━━━━━ Passage

Skip to contents

This function reads data from a single GenBank file or directorty with GenBank files. It allows selective extraction of information by specifying sections and features.

Usage

read_gbk(path, sections = NULL, features = NULL, origin = TRUE)

Arguments

path

A string representing the file path to the target GenBank (.gbk) file or directory.

sections

An optional vector of strings representing the names of specific sections within the GenBank file to extract (e.g., "LOCUS", "DEFINITION", "ACCESSION", "VERSION"). If `NULL` (the default), the function extracts all available sections.

features

An optional vector of strings indicating specific feature types to extract from the FEATURES section of the GenBank file (e.g., "CDS", "gene", "mRNA"). If `NULL` (the default), the function extracts all feature types present in the FEATURES section.

origin

A boolean flag; when set to `TRUE` (the default), the origin sequence data is included in the output.

━━━━━━━━━━
━━━━━ Records provided

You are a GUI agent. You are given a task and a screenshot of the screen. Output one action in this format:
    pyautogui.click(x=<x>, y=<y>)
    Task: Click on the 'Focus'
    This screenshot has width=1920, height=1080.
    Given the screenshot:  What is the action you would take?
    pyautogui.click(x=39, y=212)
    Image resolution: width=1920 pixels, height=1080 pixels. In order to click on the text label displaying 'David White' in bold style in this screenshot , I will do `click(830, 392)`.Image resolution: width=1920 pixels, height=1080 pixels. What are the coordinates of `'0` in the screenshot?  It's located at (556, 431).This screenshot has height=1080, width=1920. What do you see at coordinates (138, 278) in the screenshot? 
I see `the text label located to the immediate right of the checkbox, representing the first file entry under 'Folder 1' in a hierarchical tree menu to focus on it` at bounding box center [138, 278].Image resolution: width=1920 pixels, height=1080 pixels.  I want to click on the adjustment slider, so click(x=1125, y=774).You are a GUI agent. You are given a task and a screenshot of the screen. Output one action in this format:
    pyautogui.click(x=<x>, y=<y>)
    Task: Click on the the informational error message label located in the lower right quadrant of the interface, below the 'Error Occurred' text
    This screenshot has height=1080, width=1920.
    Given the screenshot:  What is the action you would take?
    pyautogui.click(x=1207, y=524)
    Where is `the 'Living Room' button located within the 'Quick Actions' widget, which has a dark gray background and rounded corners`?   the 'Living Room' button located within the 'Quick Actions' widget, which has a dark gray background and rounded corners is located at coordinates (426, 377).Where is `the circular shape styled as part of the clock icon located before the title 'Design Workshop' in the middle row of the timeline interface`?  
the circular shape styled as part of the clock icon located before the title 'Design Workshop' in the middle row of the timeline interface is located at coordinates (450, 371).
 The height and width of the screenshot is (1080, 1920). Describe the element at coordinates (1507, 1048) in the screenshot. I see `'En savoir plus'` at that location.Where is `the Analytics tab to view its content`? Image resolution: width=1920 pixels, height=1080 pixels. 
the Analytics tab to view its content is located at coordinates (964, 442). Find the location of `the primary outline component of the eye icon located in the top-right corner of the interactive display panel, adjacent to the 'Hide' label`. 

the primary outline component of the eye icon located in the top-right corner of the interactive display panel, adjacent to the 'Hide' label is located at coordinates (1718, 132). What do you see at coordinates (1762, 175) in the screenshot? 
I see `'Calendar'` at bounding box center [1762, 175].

━━━━━━━━━━

* **Work instruction 1**:
Answer these questions about the read_gbk documentation:
(a) What file extension does it give for a target GenBank file?
(b) Which four section names does it list as examples for the sections argument?
(c) Which three feature types does it list as examples for the features argument?
* **Work instruction 2**: Pick up the read_gbk documentation at the point where it stops and continue writing it.
The records have no role in either task.

* **Task answer 1**:
(a) .gbk
(b) "LOCUS", "DEFINITION", "ACCESSION", and "VERSION"
(c) "CDS", "gene", and "mRNA"

* **Task answer 2**:
Value

A list containing the contents of the specified sections and features of the GenBank file. Each section and feature is returned as a separate list element.

Examples

if (FALSE) {
# Read all data from a GenBank file
gbk_data <- read_gbk("path/to/genbank_file.gbk")

# Read all data from a directory of GenBank files
gbk_data <- read_gbk("path/to/genbank/directory")

# Read only specific sections from a GenBank file
gbk_data <- read_gbk(
  "path/to/genbank_file.gbk",
  sections = c("LOCUS", "DEFINITION")
)

# Read specific features from the FEATURES section of a GenBank file
gbk_data <- read_gbk("path/to/genbank_file.gbk", features = c("gene", "CDS"))

# Read data without the origin sequence
gbk_data <- read_gbk("path/to/genbank_file.gbk", origin = FALSE)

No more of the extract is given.